- _Provided entries_

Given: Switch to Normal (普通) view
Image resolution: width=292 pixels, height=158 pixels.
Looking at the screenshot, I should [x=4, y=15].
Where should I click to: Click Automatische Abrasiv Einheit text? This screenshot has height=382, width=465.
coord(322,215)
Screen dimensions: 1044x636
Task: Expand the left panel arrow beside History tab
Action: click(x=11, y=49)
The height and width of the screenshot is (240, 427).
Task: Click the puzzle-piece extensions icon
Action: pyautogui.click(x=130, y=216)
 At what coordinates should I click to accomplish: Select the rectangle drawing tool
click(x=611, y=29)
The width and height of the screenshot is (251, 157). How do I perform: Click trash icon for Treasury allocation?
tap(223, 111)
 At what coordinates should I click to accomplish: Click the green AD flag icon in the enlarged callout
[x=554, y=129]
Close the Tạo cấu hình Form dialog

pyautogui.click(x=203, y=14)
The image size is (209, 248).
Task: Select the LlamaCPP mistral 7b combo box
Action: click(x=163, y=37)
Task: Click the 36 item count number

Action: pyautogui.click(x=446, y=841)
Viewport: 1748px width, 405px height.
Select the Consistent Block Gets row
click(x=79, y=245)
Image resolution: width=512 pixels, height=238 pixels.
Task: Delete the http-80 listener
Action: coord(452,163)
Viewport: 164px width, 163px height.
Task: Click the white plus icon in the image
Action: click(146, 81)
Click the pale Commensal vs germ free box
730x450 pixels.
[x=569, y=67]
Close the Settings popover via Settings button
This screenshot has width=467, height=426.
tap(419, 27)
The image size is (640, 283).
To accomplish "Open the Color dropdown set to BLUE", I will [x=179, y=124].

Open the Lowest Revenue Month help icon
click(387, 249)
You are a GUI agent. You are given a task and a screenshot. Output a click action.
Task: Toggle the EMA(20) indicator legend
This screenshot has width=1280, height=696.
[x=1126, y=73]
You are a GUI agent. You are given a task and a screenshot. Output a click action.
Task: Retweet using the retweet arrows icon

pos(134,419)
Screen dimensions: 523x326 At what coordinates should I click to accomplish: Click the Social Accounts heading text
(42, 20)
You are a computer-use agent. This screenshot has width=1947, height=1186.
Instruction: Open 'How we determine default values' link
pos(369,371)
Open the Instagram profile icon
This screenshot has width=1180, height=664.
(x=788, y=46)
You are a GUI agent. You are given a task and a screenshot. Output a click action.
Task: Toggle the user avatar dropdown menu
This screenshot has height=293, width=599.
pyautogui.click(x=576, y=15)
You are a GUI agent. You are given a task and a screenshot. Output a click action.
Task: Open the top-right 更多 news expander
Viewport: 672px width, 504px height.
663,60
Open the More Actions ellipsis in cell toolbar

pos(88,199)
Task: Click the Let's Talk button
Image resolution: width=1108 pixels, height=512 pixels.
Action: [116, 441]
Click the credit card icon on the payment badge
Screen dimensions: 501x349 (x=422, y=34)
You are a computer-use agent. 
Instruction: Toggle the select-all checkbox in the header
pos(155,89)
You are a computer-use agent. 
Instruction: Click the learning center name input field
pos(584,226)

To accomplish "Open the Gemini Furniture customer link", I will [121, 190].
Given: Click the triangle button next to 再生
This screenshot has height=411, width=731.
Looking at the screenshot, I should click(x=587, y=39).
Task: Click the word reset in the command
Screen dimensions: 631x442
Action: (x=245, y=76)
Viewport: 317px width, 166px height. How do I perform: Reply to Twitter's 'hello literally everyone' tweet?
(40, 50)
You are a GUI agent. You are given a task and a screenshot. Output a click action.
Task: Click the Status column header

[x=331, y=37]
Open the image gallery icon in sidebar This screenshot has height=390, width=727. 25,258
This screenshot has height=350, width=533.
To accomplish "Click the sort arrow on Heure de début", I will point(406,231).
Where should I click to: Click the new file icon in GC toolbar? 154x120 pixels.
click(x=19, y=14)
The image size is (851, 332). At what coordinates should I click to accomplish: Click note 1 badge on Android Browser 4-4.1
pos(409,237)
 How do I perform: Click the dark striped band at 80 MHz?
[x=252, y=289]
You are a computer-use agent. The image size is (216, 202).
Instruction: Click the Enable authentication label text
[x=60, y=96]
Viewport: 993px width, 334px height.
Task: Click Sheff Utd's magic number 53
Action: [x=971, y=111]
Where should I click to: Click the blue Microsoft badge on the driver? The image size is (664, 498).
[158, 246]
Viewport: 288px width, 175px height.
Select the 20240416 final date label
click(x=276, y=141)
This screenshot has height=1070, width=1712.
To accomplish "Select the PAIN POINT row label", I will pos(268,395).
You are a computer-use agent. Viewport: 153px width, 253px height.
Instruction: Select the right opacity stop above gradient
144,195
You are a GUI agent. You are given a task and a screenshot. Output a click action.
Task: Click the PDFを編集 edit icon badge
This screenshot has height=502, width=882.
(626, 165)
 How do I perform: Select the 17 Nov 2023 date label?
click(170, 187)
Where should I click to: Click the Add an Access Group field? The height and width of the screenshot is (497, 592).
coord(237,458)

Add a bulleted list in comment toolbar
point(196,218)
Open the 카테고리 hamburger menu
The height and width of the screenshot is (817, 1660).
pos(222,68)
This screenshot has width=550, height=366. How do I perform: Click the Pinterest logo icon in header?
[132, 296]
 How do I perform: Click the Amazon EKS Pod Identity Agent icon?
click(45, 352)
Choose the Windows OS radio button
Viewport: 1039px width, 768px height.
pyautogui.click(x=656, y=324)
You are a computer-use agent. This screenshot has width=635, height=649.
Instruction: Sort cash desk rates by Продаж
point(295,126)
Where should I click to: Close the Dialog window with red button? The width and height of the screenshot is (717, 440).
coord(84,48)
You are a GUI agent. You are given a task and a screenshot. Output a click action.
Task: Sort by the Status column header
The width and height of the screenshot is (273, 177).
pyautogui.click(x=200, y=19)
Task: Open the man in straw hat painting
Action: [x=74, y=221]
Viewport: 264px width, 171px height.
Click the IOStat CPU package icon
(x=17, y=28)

- _Task brief_
Could you repeat exactly the lines in the listing above from the one with "Screen dimensions: 523x326" down to the one with "Task: Toggle the user avatar dropdown menu"? Include both of those lines.

- _Output for this exercise_
Screen dimensions: 523x326 At what coordinates should I click to accomplish: Click the Social Accounts heading text
(42, 20)
You are a computer-use agent. This screenshot has width=1947, height=1186.
Instruction: Open 'How we determine default values' link
pos(369,371)
Open the Instagram profile icon
This screenshot has width=1180, height=664.
(x=788, y=46)
You are a GUI agent. You are given a task and a screenshot. Output a click action.
Task: Toggle the user avatar dropdown menu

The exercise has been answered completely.